- **The data**:
######

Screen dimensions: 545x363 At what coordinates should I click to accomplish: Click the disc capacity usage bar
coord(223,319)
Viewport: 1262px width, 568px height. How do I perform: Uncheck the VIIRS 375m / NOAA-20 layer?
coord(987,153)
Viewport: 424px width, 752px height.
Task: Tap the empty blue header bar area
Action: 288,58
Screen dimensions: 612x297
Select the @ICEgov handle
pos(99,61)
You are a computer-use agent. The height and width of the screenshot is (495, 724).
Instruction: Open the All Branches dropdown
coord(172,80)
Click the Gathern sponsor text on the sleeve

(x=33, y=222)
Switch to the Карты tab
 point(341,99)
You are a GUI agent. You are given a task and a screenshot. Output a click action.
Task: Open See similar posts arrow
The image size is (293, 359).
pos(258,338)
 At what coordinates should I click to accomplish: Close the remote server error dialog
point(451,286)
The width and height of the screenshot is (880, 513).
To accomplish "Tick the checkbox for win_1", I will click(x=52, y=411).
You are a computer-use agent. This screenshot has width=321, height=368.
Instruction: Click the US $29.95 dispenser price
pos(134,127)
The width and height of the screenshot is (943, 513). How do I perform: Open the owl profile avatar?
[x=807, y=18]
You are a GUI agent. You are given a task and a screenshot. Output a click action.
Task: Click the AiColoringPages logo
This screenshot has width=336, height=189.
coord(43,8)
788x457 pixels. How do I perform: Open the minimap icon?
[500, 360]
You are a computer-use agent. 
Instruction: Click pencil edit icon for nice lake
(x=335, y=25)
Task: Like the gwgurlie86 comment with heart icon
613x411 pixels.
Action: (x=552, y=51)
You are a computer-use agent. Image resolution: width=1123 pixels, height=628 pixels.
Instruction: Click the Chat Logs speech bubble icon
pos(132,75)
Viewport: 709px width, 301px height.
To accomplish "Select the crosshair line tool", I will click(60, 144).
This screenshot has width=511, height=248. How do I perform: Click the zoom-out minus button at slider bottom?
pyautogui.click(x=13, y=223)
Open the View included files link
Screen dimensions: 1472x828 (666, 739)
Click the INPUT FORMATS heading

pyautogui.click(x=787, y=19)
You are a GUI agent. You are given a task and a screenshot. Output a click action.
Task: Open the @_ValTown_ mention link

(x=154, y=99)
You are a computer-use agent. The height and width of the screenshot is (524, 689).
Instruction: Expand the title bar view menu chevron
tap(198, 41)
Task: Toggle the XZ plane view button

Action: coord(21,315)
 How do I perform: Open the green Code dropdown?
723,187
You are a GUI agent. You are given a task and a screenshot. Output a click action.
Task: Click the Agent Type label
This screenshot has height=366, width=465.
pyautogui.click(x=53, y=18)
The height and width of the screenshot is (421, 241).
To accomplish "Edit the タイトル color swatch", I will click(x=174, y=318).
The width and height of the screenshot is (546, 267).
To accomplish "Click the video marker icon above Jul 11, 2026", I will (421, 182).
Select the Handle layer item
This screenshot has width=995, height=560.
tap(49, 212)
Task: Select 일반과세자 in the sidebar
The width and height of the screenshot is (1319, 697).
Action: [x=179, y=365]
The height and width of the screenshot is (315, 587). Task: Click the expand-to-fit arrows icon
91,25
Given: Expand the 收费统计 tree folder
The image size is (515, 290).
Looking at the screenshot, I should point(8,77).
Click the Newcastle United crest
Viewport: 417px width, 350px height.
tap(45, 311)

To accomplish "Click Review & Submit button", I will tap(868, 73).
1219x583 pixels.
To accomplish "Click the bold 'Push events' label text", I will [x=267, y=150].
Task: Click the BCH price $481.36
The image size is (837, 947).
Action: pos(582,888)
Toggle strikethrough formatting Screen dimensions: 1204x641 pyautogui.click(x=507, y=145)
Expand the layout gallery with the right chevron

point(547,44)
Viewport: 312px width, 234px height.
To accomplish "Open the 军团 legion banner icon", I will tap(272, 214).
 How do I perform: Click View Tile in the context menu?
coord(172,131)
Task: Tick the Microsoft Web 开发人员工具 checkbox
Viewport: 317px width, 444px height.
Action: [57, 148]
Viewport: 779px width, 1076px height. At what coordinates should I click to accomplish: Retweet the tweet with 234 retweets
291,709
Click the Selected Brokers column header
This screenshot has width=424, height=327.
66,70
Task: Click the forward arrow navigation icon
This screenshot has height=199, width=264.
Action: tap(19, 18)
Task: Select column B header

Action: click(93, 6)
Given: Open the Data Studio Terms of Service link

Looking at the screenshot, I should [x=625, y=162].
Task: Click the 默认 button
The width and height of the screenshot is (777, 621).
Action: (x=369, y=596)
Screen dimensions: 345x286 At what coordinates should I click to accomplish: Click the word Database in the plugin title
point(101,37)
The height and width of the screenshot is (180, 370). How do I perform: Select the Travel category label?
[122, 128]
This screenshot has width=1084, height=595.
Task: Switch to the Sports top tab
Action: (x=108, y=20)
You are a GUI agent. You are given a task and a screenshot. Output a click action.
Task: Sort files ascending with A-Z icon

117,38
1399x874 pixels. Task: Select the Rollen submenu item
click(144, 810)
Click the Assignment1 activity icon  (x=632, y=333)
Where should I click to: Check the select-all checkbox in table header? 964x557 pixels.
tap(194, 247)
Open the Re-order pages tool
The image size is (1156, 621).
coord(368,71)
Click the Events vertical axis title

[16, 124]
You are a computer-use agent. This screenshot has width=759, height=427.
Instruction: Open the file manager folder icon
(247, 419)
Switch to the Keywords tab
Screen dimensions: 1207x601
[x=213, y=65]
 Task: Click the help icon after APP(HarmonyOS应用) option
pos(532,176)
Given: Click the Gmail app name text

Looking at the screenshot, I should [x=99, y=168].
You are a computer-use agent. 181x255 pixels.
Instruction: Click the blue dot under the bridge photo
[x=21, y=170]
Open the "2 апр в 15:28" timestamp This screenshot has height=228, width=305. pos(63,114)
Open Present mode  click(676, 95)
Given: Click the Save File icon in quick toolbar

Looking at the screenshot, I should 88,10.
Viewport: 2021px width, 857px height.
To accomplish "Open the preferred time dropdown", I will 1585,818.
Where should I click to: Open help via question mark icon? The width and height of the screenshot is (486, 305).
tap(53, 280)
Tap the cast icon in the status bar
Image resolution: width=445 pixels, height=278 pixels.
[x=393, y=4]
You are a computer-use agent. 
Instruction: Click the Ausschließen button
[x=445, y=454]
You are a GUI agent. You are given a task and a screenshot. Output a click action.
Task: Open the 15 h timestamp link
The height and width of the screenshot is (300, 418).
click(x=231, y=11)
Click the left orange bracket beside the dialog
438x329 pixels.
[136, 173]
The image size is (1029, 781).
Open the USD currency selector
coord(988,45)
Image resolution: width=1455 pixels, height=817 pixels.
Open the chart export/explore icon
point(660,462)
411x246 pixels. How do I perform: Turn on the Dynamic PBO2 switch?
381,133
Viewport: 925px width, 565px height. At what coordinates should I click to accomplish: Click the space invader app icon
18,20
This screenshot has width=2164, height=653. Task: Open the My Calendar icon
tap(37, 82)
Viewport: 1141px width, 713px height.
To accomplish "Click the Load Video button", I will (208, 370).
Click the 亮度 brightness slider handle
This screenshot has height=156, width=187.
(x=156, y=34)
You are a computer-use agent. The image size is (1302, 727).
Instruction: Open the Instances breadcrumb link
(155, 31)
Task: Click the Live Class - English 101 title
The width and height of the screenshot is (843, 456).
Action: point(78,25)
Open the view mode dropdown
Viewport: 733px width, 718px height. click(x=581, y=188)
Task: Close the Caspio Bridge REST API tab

######

- **Written request**: Output every line of the records above as a Markdown table with two columns, Row and Line. Number each row and leave out blank lines.

- **Answer for the task**:
| Row | Line |
|---|---|
| 1 | Screen dimensions: 545x363 At what coordinates should I click to accomplish: Click the disc capacity usage bar |
| 2 | coord(223,319) |
| 3 | Viewport: 1262px width, 568px height. How do I perform: Uncheck the VIIRS 375m / NOAA-20 layer? |
| 4 | coord(987,153) |
| 5 | Viewport: 424px width, 752px height. |
| 6 | Task: Tap the empty blue header bar area |
| 7 | Action: 288,58 |
| 8 | Screen dimensions: 612x297 |
| 9 | Select the @ICEgov handle |
| 10 | pos(99,61) |
| 11 | You are a computer-use agent. The height and width of the screenshot is (495, 724). |
| 12 | Instruction: Open the All Branches dropdown |
| 13 | coord(172,80) |
| 14 | Click the Gathern sponsor text on the sleeve |
| 15 | (x=33, y=222) |
| 16 | Switch to the Карты tab |
| 17 |  point(341,99) |
| 18 | You are a GUI agent. You are given a task and a screenshot. Output a click action. |
| 19 | Task: Open See similar posts arrow |
| 20 | The image size is (293, 359). |
| 21 | pos(258,338) |
| 22 |  At what coordinates should I click to accomplish: Close the remote server error dialog |
| 23 | point(451,286) |
| 24 | The width and height of the screenshot is (880, 513). |
| 25 | To accomplish "Tick the checkbox for win_1", I will click(x=52, y=411). |
| 26 | You are a computer-use agent. This screenshot has width=321, height=368. |
| 27 | Instruction: Click the US $29.95 dispenser price |
| 28 | pos(134,127) |
| 29 | The width and height of the screenshot is (943, 513). How do I perform: Open the owl profile avatar? |
| 30 | [x=807, y=18] |
| 31 | You are a GUI agent. You are given a task and a screenshot. Output a click action. |
| 32 | Task: Click the AiColoringPages logo |
| 33 | This screenshot has width=336, height=189. |
| 34 | coord(43,8) |
| 35 | 788x457 pixels. How do I perform: Open the minimap icon? |
| 36 | [500, 360] |
| 37 | You are a computer-use agent.  |
| 38 | Instruction: Click pencil edit icon for nice lake |
| 39 | (x=335, y=25) |
| 40 | Task: Like the gwgurlie86 comment with heart icon |
| 41 | 613x411 pixels. |
| 42 | Action: (x=552, y=51) |
| 43 | You are a computer-use agent. Image resolution: width=1123 pixels, height=628 pixels. |
| 44 | Instruction: Click the Chat Logs speech bubble icon |
| 45 | pos(132,75) |
| 46 | Viewport: 709px width, 301px height. |
| 47 | To accomplish "Select the crosshair line tool", I will click(60, 144). |
| 48 | This screenshot has width=511, height=248. How do I perform: Click the zoom-out minus button at slider bottom? |
| 49 | pyautogui.click(x=13, y=223) |
| 50 | Open the View included files link |
| 51 | Screen dimensions: 1472x828 (666, 739) |
| 52 | Click the INPUT FORMATS heading |
| 53 | pyautogui.click(x=787, y=19) |
| 54 | You are a GUI agent. You are given a task and a screenshot. Output a click action. |
| 55 | Task: Open the @_ValTown_ mention link |
| 56 | (x=154, y=99) |
| 57 | You are a computer-use agent. The height and width of the screenshot is (524, 689). |
| 58 | Instruction: Expand the title bar view menu chevron |
| 59 | tap(198, 41) |
| 60 | Task: Toggle the XZ plane view button |
| 61 | Action: coord(21,315) |
| 62 |  How do I perform: Open the green Code dropdown? |
| 63 | 723,187 |
| 64 | You are a GUI agent. You are given a task and a screenshot. Output a click action. |
| 65 | Task: Click the Agent Type label |
| 66 | This screenshot has height=366, width=465. |
| 67 | pyautogui.click(x=53, y=18) |
| 68 | The height and width of the screenshot is (421, 241). |
| 69 | To accomplish "Edit the タイトル color swatch", I will click(x=174, y=318). |
| 70 | The width and height of the screenshot is (546, 267). |
| 71 | To accomplish "Click the video marker icon above Jul 11, 2026", I will (421, 182). |
| 72 | Select the Handle layer item |
| 73 | This screenshot has width=995, height=560. |
| 74 | tap(49, 212) |
| 75 | Task: Select 일반과세자 in the sidebar |
| 76 | The width and height of the screenshot is (1319, 697). |
| 77 | Action: [x=179, y=365] |
| 78 | The height and width of the screenshot is (315, 587). Task: Click the expand-to-fit arrows icon |
| 79 | 91,25 |
| 80 | Given: Expand the 收费统计 tree folder |
| 81 | The image size is (515, 290). |
| 82 | Looking at the screenshot, I should point(8,77). |
| 83 | Click the Newcastle United crest |
| 84 | Viewport: 417px width, 350px height. |
| 85 | tap(45, 311) |
| 86 | To accomplish "Click Review & Submit button", I will tap(868, 73). |
| 87 | 1219x583 pixels. |
| 88 | To accomplish "Click the bold 'Push events' label text", I will [x=267, y=150]. |
| 89 | Task: Click the BCH price $481.36 |
| 90 | The image size is (837, 947). |
| 91 | Action: pos(582,888) |
| 92 | Toggle strikethrough formatting Screen dimensions: 1204x641 pyautogui.click(x=507, y=145) |
| 93 | Expand the layout gallery with the right chevron |
| 94 | point(547,44) |
| 95 | Viewport: 312px width, 234px height. |
| 96 | To accomplish "Open the 军团 legion banner icon", I will tap(272, 214). |
| 97 |  How do I perform: Click View Tile in the context menu? |
| 98 | coord(172,131) |
| 99 | Task: Tick the Microsoft Web 开发人员工具 checkbox |
| 100 | Viewport: 317px width, 444px height. |
| 101 | Action: [57, 148] |
| 102 | Viewport: 779px width, 1076px height. At what coordinates should I click to accomplish: Retweet the tweet with 234 retweets |
| 103 | 291,709 |
| 104 | Click the Selected Brokers column header |
| 105 | This screenshot has width=424, height=327. |
| 106 | 66,70 |
| 107 | Task: Click the forward arrow navigation icon |
| 108 | This screenshot has height=199, width=264. |
| 109 | Action: tap(19, 18) |
| 110 | Task: Select column B header |
| 111 | Action: click(93, 6) |
| 112 | Given: Open the Data Studio Terms of Service link |
| 113 | Looking at the screenshot, I should [x=625, y=162]. |
| 114 | Task: Click the 默认 button |
| 115 | The width and height of the screenshot is (777, 621). |
| 116 | Action: (x=369, y=596) |
| 117 | Screen dimensions: 345x286 At what coordinates should I click to accomplish: Click the word Database in the plugin title |
| 118 | point(101,37) |
| 119 | The height and width of the screenshot is (180, 370). How do I perform: Select the Travel category label? |
| 120 | [122, 128] |
| 121 | This screenshot has width=1084, height=595. |
| 122 | Task: Switch to the Sports top tab |
| 123 | Action: (x=108, y=20) |
| 124 | You are a GUI agent. You are given a task and a screenshot. Output a click action. |
| 125 | Task: Sort files ascending with A-Z icon |
| 126 | 117,38 |
| 127 | 1399x874 pixels. Task: Select the Rollen submenu item |
| 128 | click(144, 810) |
| 129 | Click the Assignment1 activity icon  (x=632, y=333) |
| 130 | Where should I click to: Check the select-all checkbox in table header? 964x557 pixels. |
| 131 | tap(194, 247) |
| 132 | Open the Re-order pages tool |
| 133 | The image size is (1156, 621). |
| 134 | coord(368,71) |
| 135 | Click the Events vertical axis title |
| 136 | [16, 124] |
| 137 | You are a computer-use agent. This screenshot has width=759, height=427. |
| 138 | Instruction: Open the file manager folder icon |
| 139 | (247, 419) |
| 140 | Switch to the Keywords tab |
| 141 | Screen dimensions: 1207x601 |
| 142 | [x=213, y=65] |
| 143 |  Task: Click the help icon after APP(HarmonyOS应用) option |
| 144 | pos(532,176) |
| 145 | Given: Click the Gmail app name text |
| 146 | Looking at the screenshot, I should [x=99, y=168]. |
| 147 | You are a computer-use agent. 181x255 pixels. |
| 148 | Instruction: Click the blue dot under the bridge photo |
| 149 | [x=21, y=170] |
| 150 | Open the "2 апр в 15:28" timestamp This screenshot has height=228, width=305. pos(63,114) |
| 151 | Open Present mode  click(676, 95) |
| 152 | Given: Click the Save File icon in quick toolbar |
| 153 | Looking at the screenshot, I should 88,10. |
| 154 | Viewport: 2021px width, 857px height. |
| 155 | To accomplish "Open the preferred time dropdown", I will 1585,818. |
| 156 | Where should I click to: Open help via question mark icon? The width and height of the screenshot is (486, 305). |
| 157 | tap(53, 280) |
| 158 | Tap the cast icon in the status bar |
| 159 | Image resolution: width=445 pixels, height=278 pixels. |
| 160 | [x=393, y=4] |
| 161 | You are a computer-use agent.  |
| 162 | Instruction: Click the Ausschließen button |
| 163 | [x=445, y=454] |
| 164 | You are a GUI agent. You are given a task and a screenshot. Output a click action. |
| 165 | Task: Open the 15 h timestamp link |
| 166 | The height and width of the screenshot is (300, 418). |
| 167 | click(x=231, y=11) |
| 168 | Click the left orange bracket beside the dialog |
| 169 | 438x329 pixels. |
| 170 | [136, 173] |
| 171 | The image size is (1029, 781). |
| 172 | Open the USD currency selector |
| 173 | coord(988,45) |
| 174 | Image resolution: width=1455 pixels, height=817 pixels. |
| 175 | Open the chart export/explore icon |
| 176 | point(660,462) |
| 177 | 411x246 pixels. How do I perform: Turn on the Dynamic PBO2 switch? |
| 178 | 381,133 |
| 179 | Viewport: 925px width, 565px height. At what coordinates should I click to accomplish: Click the space invader app icon |
| 180 | 18,20 |
| 181 | This screenshot has width=2164, height=653. Task: Open the My Calendar icon |
| 182 | tap(37, 82) |
| 183 | Viewport: 1141px width, 713px height. |
| 184 | To accomplish "Click the Load Video button", I will (208, 370). |
| 185 | Click the 亮度 brightness slider handle |
| 186 | This screenshot has height=156, width=187. |
| 187 | (x=156, y=34) |
| 188 | You are a computer-use agent. The image size is (1302, 727). |
| 189 | Instruction: Open the Instances breadcrumb link |
| 190 | (155, 31) |
| 191 | Task: Click the Live Class - English 101 title |
| 192 | The width and height of the screenshot is (843, 456). |
| 193 | Action: point(78,25) |
| 194 | Open the view mode dropdown |
| 195 | Viewport: 733px width, 718px height. click(x=581, y=188) |
| 196 | Task: Close the Caspio Bridge REST API tab |